Are you planning for a secure retirement and eventual transfer of your estate? You do not have to be very wealthy to benefit from this. Let us look at one product that is becoming more noticed these days with advisors and people who are making future plans. This is called single premium whole life (SPLI).

The most obvious difference is that you make one large cash payment when your coverage begins. You are probably used to having a monthly bill! That one lump sum funds your coverage, and so you do not have any more payments to make.

That money, paid at the start, will guarantee coverage for your whole life. What you have done, really, is to turn a sum of cash into a much larger amount of coverage on you. This is how you can take one amount of money, and turn it into a larger estate to pass on to your beneficiaries.

Look at the example of a healthy 70 year old who retired from the public school system. Her savings and teachers pension enable her to live well. But she also has another $50,000 she inherited from her own parents. She could take this cash and fund an SPLI for, let us say, $200,000. This way she sets up a nice estate to pass on to her kids and grand kids.

Now understand that the price you would pay for a particular policy will depend upon many different things like your age, health, the insurance company, etc.

What types of people are happy with a product like SPLI? Well, it seems to work out very well for those with a few thousand dollars that they do not expect to need in the near future. And of course, it is an option for those who would like to take that money and turn it into more money for their estate.

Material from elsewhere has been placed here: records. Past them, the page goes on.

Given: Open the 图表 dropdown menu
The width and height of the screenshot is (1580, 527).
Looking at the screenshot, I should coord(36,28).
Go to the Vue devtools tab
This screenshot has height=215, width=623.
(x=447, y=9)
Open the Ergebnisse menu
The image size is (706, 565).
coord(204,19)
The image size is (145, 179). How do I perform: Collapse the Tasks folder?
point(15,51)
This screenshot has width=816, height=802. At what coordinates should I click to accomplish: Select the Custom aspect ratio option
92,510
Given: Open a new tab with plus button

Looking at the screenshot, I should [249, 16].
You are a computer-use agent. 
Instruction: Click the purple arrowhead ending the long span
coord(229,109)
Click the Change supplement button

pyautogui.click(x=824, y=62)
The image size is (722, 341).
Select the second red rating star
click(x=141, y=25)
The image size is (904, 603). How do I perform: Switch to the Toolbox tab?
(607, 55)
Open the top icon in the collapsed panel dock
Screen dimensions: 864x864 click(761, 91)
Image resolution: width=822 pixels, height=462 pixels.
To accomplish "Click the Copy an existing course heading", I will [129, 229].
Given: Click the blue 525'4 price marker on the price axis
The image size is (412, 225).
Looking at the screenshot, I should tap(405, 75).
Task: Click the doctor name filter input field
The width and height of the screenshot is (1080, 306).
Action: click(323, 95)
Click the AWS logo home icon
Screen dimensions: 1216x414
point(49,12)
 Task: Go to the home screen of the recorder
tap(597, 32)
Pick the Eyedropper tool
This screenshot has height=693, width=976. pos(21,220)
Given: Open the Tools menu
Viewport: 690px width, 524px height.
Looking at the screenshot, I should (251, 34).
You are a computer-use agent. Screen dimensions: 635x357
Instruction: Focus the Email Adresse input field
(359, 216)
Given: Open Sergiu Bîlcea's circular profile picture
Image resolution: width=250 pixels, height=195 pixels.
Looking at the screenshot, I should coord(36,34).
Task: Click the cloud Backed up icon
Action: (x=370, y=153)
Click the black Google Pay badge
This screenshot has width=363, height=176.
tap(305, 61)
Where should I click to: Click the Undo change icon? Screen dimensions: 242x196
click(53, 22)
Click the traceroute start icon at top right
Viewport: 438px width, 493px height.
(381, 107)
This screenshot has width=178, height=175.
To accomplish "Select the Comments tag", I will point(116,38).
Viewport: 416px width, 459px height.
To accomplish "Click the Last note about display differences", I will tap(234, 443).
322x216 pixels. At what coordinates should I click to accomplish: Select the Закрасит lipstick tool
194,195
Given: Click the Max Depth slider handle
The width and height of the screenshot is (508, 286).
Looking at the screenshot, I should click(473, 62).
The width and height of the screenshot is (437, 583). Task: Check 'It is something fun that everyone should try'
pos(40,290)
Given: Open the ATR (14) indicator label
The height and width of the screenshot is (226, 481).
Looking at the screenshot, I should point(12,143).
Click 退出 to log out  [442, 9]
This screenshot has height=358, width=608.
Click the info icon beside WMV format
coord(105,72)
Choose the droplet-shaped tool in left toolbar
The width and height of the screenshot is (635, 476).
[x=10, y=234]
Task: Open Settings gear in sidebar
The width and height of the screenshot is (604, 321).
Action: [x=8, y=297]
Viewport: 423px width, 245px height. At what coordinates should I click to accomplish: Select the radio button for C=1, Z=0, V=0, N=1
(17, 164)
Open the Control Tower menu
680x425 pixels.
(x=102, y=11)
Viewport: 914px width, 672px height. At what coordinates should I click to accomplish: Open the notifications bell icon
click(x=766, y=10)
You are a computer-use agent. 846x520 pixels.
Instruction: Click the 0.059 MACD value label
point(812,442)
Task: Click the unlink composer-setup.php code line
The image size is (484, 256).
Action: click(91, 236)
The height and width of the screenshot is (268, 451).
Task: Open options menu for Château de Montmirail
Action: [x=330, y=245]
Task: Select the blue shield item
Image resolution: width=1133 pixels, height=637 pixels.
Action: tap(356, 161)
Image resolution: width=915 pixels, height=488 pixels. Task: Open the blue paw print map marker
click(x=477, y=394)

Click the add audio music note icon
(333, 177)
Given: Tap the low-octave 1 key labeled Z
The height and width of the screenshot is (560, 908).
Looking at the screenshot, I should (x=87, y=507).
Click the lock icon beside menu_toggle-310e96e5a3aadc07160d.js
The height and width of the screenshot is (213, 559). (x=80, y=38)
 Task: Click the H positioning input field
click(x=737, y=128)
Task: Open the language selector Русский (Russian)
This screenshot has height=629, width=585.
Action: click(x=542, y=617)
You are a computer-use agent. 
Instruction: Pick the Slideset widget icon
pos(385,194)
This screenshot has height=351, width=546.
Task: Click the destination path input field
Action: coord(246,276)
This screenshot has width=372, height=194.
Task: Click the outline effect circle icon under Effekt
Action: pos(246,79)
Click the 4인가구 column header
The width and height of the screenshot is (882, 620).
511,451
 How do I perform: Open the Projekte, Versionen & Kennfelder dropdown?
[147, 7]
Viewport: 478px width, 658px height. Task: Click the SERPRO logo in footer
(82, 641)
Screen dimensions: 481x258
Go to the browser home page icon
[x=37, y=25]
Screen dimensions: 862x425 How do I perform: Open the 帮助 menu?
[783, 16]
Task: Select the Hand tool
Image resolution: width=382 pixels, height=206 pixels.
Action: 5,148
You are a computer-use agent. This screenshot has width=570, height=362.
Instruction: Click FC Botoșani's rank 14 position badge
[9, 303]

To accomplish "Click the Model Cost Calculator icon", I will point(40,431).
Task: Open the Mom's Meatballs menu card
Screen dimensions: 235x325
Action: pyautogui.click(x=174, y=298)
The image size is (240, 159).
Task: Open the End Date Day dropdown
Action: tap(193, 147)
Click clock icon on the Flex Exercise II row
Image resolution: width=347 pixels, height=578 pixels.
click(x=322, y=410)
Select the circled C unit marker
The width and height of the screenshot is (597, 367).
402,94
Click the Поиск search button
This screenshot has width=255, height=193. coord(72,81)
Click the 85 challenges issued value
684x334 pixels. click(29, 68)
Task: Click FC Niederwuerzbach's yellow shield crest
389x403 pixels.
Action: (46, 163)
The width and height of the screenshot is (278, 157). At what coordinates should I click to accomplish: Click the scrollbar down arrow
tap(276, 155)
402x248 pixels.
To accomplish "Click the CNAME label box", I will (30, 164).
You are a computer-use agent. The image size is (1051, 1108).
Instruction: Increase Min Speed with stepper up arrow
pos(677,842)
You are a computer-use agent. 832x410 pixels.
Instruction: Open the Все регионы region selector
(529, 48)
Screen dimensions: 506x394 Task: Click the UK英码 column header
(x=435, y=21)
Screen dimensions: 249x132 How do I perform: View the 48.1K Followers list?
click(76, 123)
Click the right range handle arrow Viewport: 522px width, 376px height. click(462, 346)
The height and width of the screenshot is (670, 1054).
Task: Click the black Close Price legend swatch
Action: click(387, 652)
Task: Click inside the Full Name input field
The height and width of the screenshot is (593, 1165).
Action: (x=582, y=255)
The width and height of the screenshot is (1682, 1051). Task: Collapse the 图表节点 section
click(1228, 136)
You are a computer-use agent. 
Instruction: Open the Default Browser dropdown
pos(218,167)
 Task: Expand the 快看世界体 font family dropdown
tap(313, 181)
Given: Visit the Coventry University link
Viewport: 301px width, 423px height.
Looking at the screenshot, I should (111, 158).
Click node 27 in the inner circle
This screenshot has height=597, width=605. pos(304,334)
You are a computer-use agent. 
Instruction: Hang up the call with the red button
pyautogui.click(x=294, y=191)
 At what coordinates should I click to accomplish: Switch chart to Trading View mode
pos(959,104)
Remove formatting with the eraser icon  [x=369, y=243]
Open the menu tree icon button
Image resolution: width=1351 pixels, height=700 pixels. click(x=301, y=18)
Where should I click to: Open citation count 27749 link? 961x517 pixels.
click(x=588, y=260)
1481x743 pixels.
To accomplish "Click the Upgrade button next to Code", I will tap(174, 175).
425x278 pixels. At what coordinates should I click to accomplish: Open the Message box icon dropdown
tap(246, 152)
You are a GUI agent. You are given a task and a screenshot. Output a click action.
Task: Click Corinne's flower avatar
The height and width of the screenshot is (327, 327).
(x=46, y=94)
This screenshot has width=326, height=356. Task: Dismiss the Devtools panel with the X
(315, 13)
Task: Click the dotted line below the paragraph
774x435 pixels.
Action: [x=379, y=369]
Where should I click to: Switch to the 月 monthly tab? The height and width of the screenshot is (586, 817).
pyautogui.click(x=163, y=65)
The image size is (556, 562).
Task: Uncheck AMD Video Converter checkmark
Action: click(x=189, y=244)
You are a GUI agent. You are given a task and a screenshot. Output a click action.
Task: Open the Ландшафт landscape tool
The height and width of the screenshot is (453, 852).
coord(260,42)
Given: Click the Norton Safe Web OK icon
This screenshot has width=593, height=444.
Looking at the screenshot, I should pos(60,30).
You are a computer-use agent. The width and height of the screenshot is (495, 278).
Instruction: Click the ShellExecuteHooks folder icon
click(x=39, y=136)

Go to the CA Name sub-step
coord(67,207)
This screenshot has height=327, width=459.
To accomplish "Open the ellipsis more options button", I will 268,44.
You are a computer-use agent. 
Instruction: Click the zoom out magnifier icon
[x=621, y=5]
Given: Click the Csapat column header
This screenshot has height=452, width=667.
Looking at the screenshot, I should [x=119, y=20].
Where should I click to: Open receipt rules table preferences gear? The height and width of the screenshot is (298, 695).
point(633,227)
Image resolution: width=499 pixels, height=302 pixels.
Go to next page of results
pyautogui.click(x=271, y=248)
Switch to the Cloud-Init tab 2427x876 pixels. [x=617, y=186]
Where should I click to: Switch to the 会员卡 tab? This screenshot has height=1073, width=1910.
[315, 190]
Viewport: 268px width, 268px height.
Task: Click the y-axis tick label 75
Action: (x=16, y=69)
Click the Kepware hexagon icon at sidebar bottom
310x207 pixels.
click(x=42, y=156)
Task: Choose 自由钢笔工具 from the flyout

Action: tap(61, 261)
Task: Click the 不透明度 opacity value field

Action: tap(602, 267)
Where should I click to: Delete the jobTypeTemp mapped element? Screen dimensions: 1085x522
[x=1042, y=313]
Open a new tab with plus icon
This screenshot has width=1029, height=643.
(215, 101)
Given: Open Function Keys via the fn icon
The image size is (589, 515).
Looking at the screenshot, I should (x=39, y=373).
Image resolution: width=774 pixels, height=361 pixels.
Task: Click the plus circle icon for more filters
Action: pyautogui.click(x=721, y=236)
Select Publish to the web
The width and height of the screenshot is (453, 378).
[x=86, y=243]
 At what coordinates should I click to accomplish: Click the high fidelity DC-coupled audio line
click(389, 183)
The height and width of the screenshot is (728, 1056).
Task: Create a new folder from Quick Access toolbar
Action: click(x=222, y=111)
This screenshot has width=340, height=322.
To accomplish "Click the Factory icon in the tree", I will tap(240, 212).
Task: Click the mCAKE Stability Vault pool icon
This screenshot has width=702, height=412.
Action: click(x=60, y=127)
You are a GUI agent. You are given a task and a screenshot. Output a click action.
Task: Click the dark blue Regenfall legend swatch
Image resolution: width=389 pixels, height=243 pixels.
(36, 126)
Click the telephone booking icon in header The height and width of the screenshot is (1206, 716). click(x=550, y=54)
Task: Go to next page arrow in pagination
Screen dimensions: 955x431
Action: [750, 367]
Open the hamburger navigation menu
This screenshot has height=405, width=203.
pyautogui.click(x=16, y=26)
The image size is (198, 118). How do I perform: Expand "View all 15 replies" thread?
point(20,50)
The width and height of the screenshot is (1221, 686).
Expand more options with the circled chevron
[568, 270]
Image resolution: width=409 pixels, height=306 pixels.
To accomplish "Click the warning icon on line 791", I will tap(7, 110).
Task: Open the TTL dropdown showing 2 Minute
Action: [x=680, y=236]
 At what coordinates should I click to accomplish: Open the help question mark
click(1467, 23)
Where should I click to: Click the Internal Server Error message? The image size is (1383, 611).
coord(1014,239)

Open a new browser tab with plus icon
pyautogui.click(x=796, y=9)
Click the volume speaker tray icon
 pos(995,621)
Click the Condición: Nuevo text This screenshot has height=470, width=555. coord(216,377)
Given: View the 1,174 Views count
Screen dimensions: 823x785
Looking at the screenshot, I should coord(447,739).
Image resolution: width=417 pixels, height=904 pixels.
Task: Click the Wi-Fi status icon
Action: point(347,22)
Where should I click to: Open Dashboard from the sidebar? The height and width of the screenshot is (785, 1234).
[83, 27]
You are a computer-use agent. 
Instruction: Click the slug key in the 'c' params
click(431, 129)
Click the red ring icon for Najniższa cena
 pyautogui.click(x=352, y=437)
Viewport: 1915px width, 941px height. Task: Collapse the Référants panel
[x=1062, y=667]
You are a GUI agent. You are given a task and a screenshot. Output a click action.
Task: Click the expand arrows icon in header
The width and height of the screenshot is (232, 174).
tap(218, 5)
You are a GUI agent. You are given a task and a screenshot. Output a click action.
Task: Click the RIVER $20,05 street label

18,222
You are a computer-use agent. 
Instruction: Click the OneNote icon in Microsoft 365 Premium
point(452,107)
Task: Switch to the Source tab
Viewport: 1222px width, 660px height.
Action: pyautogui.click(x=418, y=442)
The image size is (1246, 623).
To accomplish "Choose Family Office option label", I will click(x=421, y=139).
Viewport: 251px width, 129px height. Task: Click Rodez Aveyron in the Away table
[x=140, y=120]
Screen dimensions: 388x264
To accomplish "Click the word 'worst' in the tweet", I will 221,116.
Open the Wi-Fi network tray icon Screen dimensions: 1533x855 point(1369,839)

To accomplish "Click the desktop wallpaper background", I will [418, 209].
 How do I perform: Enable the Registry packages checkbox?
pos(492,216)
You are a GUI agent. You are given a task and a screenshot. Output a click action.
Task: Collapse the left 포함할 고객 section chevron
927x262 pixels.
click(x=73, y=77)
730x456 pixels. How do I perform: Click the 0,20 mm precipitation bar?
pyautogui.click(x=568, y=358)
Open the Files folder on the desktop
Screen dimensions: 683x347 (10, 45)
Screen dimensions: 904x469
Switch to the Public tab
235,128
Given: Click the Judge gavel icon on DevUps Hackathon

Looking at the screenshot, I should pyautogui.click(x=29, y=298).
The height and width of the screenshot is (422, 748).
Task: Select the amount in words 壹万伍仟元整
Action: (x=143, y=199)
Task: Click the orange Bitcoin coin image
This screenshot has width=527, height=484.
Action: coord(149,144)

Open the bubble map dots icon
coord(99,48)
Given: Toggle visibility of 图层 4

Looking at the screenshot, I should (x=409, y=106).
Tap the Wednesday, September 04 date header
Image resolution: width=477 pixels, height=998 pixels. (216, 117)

Be aware that your insurer will probably charge you for early surrenders. So if you do have to cash out before the term of these fees, you could lose money. Policies are different, so make sure you know how this will work for you.

One possible future use of an SPLI is its ability have a cash value very quickly copared to regular life insurance. Once that happens, you can have a place to borrow from. You may also cash out the policy.

Another feature is the fact that many policies allow you to accelerate the death benefit in case of a terminal illness. This way, a person could use the money if they need it. Some also have provisions for withdrawing part of the cash value in case of nursing home confinement.

These policies are not for everybody. If you do not have a lump sum of money, you may be better off with a regular life insurance policy and monthly payments. You should also understand that SPLI may be treated differently by the IRS. And finally, if you think you may need to withdraw your money in a short time, it will probably not benefit you. Fees or surrender charges could reduce your actual cash quite a bit in the short term.

Get more information on questions like Why Retired People Purchase Life .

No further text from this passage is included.